全銀協は政府の手形利用の廃止方針を受けて、21年に手形・小切手機能の全面的な電子化に向けた自主行動計画を策定。今回、初めて各金融機関での取り組み状況をまとめた。
手形の交換枚数が減少した一方、電子記録債権の発生件数は458万件となり、28%増えた。特に資本金2000万円未満の中小企業個人事業主では36%の大幅増だった。
金融機関の取り組み状況を見ると、電子記録債権などの決済サービスへの移行を促すため、利便性向上に取り組んでいる機関は約87%を占めた。

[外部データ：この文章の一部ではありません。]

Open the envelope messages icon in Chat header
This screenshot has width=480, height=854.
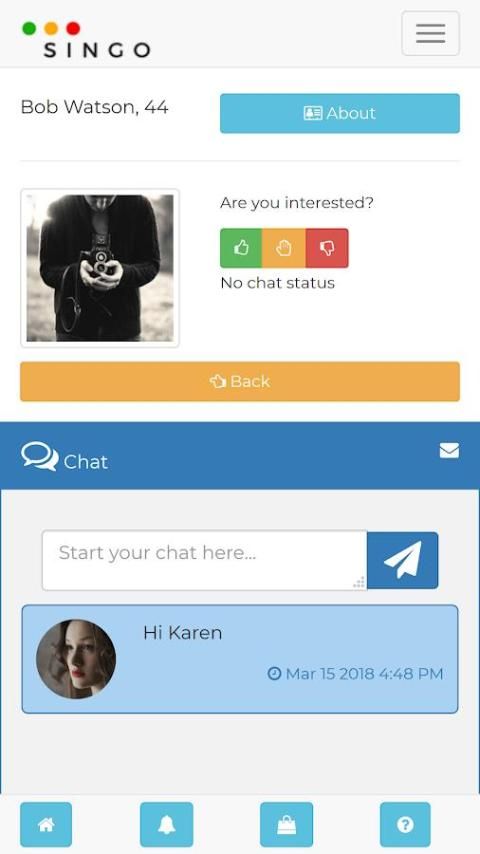(x=449, y=450)
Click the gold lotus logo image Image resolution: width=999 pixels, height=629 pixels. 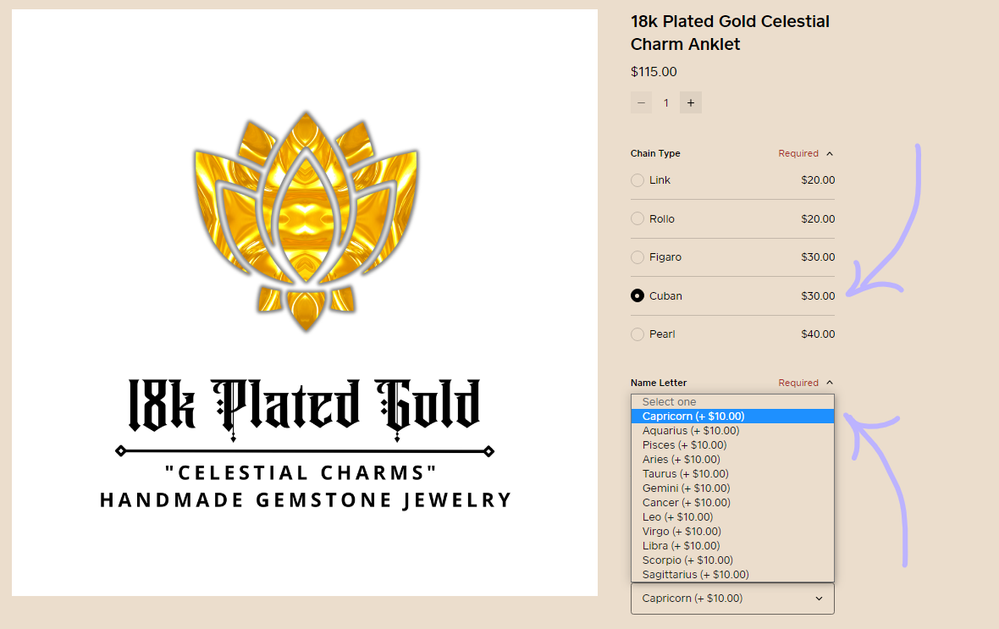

また、手形から他の決済手段への移行に際して企業の資金繰りが悪化することのないよう、でんさいの割引や独自の融資商品の新設に取り組む機関もあった。
21年度には、建設業や建材・住宅設備を含む6業種の団体と全銀協とで意見交換も実施。重層下請け構造の業界では、2次・3次下請けの電子化対応が困難なため、浸透策が重要になるとの意見があった。受注者側のみに手形廃止のしわよせが及ばないよう、発注者側への対応を求める声も出た。